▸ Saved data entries
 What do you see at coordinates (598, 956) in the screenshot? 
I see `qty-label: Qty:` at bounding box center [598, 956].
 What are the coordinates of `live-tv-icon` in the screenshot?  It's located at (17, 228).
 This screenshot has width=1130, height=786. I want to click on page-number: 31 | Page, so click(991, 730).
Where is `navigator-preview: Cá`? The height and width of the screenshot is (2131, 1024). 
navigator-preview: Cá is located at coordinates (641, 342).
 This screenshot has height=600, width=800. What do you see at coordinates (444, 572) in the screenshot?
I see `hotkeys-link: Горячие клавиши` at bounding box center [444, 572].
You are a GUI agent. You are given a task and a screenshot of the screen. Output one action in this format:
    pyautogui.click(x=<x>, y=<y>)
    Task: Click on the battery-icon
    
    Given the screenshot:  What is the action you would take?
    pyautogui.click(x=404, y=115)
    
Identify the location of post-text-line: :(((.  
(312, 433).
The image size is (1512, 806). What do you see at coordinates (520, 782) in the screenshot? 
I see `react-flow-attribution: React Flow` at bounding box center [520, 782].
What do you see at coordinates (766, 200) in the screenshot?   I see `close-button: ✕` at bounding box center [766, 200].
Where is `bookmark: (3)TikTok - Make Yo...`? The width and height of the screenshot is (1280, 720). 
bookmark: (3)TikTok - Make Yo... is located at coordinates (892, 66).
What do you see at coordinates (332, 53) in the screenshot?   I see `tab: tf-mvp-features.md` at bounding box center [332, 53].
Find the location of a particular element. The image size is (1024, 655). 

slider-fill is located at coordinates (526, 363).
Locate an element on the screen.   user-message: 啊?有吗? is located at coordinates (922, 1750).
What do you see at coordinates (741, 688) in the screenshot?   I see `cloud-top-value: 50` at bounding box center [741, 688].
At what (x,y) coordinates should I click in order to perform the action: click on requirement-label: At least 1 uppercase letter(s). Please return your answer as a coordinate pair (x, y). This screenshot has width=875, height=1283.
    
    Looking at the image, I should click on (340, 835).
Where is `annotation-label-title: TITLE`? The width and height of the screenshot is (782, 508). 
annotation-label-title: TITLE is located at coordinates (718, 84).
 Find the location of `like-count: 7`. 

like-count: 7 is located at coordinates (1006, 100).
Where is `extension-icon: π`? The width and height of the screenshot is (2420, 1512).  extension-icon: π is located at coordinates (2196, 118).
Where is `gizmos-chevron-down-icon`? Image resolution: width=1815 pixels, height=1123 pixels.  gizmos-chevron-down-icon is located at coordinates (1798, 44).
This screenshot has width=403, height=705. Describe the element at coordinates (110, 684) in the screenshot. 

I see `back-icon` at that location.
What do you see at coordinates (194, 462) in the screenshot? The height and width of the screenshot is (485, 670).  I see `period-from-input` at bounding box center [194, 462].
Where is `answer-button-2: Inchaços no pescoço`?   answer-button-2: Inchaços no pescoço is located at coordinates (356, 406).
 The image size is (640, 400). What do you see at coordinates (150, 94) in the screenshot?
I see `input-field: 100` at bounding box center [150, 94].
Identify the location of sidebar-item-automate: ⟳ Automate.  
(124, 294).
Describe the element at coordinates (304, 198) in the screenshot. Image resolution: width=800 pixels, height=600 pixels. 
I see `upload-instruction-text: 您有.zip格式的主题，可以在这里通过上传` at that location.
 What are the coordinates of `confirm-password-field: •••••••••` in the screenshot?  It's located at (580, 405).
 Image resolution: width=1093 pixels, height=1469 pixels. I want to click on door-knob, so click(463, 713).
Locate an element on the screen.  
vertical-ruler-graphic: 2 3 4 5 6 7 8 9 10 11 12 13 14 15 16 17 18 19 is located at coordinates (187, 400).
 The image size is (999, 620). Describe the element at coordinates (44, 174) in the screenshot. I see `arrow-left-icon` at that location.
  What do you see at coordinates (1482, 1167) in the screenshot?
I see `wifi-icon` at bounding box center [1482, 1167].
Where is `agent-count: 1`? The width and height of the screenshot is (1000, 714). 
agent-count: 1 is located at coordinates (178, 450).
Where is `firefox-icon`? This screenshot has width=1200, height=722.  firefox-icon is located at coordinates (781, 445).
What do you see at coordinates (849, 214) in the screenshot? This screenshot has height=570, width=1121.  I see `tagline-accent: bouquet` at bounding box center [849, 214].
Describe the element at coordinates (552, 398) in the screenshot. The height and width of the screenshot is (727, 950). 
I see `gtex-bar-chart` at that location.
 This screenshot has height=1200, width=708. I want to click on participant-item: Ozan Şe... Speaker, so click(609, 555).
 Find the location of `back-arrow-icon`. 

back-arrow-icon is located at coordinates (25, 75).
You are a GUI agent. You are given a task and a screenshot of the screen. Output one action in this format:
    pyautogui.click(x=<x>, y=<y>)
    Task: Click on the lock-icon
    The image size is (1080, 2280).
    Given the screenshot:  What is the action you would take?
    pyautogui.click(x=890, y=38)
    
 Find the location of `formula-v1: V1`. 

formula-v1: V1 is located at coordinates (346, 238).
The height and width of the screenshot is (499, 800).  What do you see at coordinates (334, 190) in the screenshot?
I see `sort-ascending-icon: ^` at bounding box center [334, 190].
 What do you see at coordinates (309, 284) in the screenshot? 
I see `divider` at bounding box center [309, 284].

▸ Task statement
Return every line of the items above that contains the string "button".

▸ Written response
What do you see at coordinates (766, 200) in the screenshot?   I see `close-button: ✕` at bounding box center [766, 200].
Where is `answer-button-2: Inchaços no pescoço`?   answer-button-2: Inchaços no pescoço is located at coordinates (356, 406).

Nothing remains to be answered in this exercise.